Unlike microbes, which were recently discovered to possess less adaptability to climate change than expected, a new study suggests that trees might possess more. The results reveal that forests adapt their carbon dioxide levels with climate change in order to deal with hotter temperatures.
Plants take in carbon dioxide during photosynthesis and release it during the respiration process. This respiration is responsible for six times as much atmospheric carbon dioxide than fossil fuel emissions, and until now, scientists believed that the temperature increases that come with climate change would lead to an increase in this release and thus an increase in warming.
The new study reveals that this may not be true. Plants are able to adapt their respiration process in order to deal with long-term temperature increases, leading to just a 5 percent increase in carbon dioxide emissions during these time periods when compared to normal conditions.
Using data from early studies that studied plant responses to short-term temperature changes, the team predicted that plants would release almost five times as much carbon dioxide under increased temperatures.
The team tested the respiration rates of 10 different boreal and temperature forest tree species located at two different forest-research sites in Minnesota and analyzed how they responded to increases in temperature over a time period of three to five years.
Two conditions were monitored: ambient (53 to 98 degrees Fahrenheit) and 38 degrees warmer than ambient. The scientists examined carbon dioxide release in the ambient condition, warmer condition and during a short period of time - lasting from minutes to hours - in the warmer condition.

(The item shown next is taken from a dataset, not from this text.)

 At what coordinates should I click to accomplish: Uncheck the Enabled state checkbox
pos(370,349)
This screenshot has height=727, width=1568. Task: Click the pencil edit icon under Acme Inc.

The results revealed that the trees adapted to warmer temperatures released 80 percent less carbon dioxide in comparison to trees that were exposed to short-term increases in temperature, suggesting that they have the ability to adapt their respiration during periods of long-term climate change.
Although the findings are hopeful, they are just part of the full-story, according to Pierre Friedlingstein, a climate expert at Exeter University not involved in the current study.
"Global warming will also affect other plant properties -- e.g. photosynthesis, growth, mortality and reproduction -- and we are a long way from a complete understanding of the effects of rising temperatures on any of those processes," he said.
The findings were published in the March 16 issue of Nature.